■ **ОТРЫВОК**:
↓
Отредактировано Мастер игры (21-10-2010 23:36:28)

+1

36

По нему кто-то топтался. Суман в ужасе распахнул глаза, ожидая увидеть кого угодно, начиная с коболда, которым его в детстве пугала мама, и заканчивая генералом Кроссом, который пришел выяснить, достаточно ли вежливо Суман обращался с его дочкой. Однако реальность оказалась еще страшнее: над его головой сидело какое-то жуткое мохнатое существо и таращилось на него большими голубыми глазами... Ничего подобного в Азиатке водиться не могло - это Суман понимал отчетливо, даже несмотря на то, что голова с похмелья раскалывалась.
Вот как выглядит белая горячка.
- Сгинь, - прошептал Суман, пытаясь сползти с дивана, - исчезни, нечисть... Тебя тут нет...

Отредактировано Суман Дарк (22-10-2010 00:08:00)

+2

37

Персонаж: Гурди
Внезапно странный человек, от которого пахло сливами, открыл глаза. Гурди невольно подался назад и чуть не свалился на пол. Но незнакомец так и остался лежать, глядя на него остановившимся взглядом. Понятно, он сам напуган и не причинит зла!
Гурди перепрыгнул через голову незнакомца прямиком ему на грудь, потоптался, сел, раскрыл пастишку и указал на неё пальчиком, мол, я тут всех крышую, так что давай, корми меня.

Отредактировано Мастер игры (23-10-2010 21:03:10)

0

38

[Первый пост с учетом линии предыдущего Токусы]

Столовая---------------->

Опасливо оглядываясь по сторонам и прижимая к груди заветные термос, полный кофе, и сверток с бутербродами, Токуса спешил в гостиную. Он чудом отделался от того рыжего нахала, привязавшегося к нему в столовой, и очень не хотел встретить кого-нибудь ещё, кто так же заинтересовался бы его, акумьей наполовину, личностью. "Третьему" повезло - коридоры были пусты, аки пляж зимой.
↑
■ **ЗАДАНИЯ**:
**a)** Выпишите из отрывка все отметки о редактировании. Для каждой укажите, кто отредактировал и когда.
**b)** Повторите дословно фрагмент отрывка, начиная со слов «- Сгинь, - прошептал» и до слов «не причинит зла!» включительно.

■ **ИСХОДНЫЕ ДАННЫЕ**:
↓
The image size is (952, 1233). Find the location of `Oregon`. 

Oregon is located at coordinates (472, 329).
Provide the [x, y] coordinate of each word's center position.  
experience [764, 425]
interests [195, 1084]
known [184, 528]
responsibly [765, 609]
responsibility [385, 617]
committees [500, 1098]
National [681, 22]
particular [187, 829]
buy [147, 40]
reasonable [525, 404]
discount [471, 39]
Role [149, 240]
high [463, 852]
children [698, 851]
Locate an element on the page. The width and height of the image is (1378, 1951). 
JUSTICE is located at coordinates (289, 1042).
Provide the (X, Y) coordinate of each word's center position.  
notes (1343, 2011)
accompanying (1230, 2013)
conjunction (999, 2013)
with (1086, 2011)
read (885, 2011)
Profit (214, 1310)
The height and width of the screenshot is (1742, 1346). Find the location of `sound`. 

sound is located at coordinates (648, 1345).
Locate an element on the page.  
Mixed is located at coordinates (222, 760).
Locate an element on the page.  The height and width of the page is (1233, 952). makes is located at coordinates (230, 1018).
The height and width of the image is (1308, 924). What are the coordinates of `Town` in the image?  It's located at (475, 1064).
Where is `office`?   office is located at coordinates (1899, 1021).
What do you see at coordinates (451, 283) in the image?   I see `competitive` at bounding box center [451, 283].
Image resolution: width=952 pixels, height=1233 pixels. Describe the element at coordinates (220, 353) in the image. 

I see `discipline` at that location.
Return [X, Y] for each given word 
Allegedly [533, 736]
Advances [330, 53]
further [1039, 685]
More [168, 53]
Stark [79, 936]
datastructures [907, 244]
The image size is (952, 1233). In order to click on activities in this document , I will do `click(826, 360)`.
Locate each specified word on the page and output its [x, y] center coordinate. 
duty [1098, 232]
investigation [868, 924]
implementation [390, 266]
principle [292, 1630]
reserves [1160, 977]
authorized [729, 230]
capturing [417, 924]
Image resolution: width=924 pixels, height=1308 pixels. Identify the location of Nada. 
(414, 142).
↑
■ **ОТВЕТЫ К ЗАДАНИЯМ**:
**a)**
1. Мастер игры, 21-10-2010 23:36:28
2. Суман Дарк, 22-10-2010 00:08:00
3. Мастер игры, 23-10-2010 21:03:10

**b)**
- Сгинь, - прошептал Суман, пытаясь сползти с дивана, - исчезни, нечисть... Тебя тут нет...

Отредактировано Суман Дарк (22-10-2010 00:08:00)

+2

37

Персонаж: Гурди
Внезапно странный человек, от которого пахло сливами, открыл глаза. Гурди невольно подался назад и чуть не свалился на пол. Но незнакомец так и остался лежать, глядя на него остановившимся взглядом. Понятно, он сам напуган и не причинит зла!